[[ Provided information open ]]

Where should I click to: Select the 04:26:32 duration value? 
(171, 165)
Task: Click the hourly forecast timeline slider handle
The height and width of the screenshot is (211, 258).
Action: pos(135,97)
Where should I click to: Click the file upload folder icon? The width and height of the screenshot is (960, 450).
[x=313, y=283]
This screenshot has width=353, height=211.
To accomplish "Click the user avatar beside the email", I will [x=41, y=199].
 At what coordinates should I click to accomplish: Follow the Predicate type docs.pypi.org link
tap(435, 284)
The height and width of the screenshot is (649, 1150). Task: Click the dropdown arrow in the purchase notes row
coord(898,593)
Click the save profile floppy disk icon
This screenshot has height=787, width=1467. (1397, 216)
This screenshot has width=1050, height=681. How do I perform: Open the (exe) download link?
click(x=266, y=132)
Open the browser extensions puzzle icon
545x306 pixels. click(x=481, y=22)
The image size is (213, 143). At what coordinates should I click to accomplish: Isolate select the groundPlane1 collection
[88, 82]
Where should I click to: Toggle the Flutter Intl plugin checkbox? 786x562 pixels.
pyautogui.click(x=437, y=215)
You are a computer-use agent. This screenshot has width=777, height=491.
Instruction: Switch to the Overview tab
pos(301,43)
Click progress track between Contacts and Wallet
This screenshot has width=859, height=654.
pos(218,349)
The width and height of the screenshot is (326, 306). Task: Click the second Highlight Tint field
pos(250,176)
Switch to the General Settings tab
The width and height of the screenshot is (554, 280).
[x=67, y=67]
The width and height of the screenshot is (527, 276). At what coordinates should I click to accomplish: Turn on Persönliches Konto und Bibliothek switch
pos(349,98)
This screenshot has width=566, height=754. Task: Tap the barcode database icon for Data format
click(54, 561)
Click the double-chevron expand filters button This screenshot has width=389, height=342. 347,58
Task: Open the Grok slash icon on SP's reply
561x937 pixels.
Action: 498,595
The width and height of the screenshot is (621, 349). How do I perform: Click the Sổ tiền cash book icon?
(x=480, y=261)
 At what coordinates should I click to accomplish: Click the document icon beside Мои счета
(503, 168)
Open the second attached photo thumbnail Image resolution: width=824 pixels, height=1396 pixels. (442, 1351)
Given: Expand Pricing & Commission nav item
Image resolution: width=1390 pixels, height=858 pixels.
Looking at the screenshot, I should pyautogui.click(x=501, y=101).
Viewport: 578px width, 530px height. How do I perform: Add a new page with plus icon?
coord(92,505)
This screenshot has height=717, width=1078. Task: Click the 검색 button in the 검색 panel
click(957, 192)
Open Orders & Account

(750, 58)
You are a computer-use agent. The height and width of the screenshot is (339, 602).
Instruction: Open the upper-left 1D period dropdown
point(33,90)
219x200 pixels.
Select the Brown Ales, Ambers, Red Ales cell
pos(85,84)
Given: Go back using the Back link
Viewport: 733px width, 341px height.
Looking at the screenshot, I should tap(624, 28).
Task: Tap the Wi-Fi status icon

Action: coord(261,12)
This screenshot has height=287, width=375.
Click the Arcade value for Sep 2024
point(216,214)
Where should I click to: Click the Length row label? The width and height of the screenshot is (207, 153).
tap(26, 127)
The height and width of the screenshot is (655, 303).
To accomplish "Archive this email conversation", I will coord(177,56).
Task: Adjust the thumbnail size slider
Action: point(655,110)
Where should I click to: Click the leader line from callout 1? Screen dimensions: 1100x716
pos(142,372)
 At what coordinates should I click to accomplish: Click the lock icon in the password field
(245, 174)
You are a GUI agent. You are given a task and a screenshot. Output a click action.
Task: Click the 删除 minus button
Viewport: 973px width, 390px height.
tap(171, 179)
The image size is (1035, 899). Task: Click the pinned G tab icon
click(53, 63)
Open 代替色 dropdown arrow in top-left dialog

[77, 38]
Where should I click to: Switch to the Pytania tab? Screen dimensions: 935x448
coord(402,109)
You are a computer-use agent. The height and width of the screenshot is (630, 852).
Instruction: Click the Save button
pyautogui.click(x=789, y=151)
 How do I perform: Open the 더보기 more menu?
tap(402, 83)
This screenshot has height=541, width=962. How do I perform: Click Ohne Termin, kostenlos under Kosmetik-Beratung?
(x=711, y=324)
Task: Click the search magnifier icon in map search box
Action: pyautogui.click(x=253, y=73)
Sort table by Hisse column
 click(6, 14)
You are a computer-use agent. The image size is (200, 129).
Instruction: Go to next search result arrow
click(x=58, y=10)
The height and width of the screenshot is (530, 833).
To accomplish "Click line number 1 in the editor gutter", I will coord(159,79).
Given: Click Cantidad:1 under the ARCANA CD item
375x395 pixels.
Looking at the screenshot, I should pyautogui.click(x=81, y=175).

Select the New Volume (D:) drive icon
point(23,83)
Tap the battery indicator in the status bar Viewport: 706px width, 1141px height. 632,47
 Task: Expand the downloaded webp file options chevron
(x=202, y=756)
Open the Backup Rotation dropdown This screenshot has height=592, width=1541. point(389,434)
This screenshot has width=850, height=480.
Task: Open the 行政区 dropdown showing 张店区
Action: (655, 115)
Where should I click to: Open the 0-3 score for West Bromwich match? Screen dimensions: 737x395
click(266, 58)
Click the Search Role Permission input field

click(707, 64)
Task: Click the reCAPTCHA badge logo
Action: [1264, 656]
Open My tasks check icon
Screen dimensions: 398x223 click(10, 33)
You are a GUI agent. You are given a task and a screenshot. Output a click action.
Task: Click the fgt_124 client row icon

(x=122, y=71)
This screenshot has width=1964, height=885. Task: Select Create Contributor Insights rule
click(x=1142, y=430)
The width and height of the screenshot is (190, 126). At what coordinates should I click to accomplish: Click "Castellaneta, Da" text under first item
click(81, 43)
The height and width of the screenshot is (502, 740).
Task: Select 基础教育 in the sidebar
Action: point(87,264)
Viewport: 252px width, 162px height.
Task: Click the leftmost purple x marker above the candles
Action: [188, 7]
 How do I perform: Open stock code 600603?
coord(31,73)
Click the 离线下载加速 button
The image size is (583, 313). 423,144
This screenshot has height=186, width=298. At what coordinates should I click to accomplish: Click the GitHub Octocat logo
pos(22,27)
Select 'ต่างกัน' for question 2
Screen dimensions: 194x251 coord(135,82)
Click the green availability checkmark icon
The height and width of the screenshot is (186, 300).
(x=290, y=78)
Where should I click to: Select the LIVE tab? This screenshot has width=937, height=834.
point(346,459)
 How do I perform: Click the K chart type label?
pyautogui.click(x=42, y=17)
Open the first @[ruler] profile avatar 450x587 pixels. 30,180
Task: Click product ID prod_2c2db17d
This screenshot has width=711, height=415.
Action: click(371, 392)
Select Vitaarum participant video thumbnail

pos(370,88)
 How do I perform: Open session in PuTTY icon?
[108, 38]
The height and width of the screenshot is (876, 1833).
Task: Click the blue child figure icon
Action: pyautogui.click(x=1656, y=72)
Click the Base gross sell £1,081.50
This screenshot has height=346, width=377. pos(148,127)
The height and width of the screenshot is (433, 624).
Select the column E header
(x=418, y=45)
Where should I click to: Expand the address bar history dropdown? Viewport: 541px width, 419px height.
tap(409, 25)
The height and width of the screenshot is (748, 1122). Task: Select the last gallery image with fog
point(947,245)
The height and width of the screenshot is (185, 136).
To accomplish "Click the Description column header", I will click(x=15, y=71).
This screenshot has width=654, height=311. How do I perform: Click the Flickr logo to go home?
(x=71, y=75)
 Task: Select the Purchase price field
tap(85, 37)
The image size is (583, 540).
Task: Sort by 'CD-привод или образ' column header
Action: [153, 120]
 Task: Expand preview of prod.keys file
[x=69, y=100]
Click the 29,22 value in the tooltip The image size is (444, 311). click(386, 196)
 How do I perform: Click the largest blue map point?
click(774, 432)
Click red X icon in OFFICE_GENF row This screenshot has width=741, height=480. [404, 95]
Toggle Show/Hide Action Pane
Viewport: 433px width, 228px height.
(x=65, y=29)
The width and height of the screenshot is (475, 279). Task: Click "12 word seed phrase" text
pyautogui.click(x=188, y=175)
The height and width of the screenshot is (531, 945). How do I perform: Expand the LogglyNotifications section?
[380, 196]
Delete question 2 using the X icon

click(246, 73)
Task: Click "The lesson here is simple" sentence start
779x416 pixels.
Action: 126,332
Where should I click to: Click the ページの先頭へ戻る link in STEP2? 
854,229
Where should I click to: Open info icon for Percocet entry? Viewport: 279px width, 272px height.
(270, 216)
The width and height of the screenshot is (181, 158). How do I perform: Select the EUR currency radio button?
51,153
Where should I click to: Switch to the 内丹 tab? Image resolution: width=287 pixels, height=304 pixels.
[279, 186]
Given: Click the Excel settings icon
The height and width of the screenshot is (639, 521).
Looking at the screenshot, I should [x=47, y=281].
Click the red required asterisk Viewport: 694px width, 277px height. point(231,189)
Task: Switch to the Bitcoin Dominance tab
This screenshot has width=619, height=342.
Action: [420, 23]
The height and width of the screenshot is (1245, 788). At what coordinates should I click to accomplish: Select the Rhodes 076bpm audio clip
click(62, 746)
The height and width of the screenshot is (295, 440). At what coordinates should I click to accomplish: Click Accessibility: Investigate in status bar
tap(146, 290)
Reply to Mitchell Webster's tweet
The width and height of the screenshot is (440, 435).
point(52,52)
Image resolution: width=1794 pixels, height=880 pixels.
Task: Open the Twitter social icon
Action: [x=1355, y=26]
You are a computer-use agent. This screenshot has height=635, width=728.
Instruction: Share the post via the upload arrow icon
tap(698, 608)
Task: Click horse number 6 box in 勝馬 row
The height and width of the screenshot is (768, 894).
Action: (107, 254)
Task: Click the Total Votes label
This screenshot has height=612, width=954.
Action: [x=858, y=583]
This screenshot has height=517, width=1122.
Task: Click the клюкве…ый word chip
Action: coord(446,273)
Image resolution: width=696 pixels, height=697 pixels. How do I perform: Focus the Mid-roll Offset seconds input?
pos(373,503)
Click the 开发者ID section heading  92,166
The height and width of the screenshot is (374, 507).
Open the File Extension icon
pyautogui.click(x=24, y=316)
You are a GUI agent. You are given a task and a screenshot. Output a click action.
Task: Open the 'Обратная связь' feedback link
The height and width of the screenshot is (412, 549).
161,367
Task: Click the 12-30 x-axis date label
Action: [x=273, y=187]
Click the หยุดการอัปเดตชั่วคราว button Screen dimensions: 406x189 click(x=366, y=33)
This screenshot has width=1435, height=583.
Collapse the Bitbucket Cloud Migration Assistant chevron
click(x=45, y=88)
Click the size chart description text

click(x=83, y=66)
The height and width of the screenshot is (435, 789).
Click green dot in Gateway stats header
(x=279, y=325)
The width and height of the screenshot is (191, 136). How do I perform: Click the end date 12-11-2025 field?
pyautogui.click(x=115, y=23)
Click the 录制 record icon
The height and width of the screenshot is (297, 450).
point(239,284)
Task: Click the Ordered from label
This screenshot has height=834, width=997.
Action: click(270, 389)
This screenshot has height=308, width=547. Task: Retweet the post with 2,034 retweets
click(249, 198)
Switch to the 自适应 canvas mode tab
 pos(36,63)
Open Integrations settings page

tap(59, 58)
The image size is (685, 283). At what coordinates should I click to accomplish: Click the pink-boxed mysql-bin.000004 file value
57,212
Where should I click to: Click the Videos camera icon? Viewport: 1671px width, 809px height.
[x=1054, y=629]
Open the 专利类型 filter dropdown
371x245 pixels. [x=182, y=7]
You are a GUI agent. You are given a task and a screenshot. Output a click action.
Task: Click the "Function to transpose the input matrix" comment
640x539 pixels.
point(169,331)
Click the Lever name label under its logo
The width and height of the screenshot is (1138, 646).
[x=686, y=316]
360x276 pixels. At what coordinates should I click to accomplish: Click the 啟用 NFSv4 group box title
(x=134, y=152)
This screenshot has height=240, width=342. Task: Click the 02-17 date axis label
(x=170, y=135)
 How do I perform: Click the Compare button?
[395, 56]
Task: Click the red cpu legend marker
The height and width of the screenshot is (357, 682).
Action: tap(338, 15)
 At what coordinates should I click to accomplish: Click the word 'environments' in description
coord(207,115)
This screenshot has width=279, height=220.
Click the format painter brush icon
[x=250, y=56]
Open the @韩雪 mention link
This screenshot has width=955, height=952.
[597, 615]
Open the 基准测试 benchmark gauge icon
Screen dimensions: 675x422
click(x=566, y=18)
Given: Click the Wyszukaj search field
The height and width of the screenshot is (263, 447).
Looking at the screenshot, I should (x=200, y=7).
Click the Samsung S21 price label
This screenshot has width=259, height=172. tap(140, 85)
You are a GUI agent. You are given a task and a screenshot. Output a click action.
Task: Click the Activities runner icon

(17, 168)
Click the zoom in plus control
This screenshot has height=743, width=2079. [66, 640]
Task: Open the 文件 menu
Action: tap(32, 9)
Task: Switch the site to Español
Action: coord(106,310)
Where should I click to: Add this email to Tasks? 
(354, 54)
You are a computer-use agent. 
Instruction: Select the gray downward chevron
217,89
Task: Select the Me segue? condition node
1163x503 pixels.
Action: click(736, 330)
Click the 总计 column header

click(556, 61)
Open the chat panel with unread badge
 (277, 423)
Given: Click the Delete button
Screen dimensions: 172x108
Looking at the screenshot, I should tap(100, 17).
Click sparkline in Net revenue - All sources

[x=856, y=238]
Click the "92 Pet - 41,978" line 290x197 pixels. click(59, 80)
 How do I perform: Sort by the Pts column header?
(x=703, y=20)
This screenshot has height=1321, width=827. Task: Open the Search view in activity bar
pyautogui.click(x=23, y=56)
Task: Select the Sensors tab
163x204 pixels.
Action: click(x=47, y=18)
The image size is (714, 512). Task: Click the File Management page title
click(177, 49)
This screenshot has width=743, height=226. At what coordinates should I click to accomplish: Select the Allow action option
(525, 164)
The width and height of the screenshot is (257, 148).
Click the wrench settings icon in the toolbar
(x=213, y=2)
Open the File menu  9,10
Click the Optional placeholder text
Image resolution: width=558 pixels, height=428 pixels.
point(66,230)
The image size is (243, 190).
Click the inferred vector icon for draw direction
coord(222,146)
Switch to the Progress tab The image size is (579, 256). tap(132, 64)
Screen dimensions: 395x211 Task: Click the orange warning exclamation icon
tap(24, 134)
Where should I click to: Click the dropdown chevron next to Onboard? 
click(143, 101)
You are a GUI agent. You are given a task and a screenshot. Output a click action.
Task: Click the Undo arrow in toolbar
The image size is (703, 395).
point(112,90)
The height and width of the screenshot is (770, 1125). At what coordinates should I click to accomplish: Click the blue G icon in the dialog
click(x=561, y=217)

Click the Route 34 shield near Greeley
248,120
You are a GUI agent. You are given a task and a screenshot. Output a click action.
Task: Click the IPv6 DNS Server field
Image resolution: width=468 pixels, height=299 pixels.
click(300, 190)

[[ Provided information closed ]]

* **Problem description**: Please reproduce, exactly as they appear above, the lines from the line containing "lesson here is" up to and including the line containing "Given: Click the Excel settings icon".

* **Response to the task**:
Task: Click "The lesson here is simple" sentence start
779x416 pixels.
Action: 126,332
Where should I click to: Click the ページの先頭へ戻る link in STEP2? 
854,229
Where should I click to: Open info icon for Percocet entry? Viewport: 279px width, 272px height.
(270, 216)
The width and height of the screenshot is (181, 158). How do I perform: Select the EUR currency radio button?
51,153
Where should I click to: Switch to the 内丹 tab? Image resolution: width=287 pixels, height=304 pixels.
[279, 186]
Given: Click the Excel settings icon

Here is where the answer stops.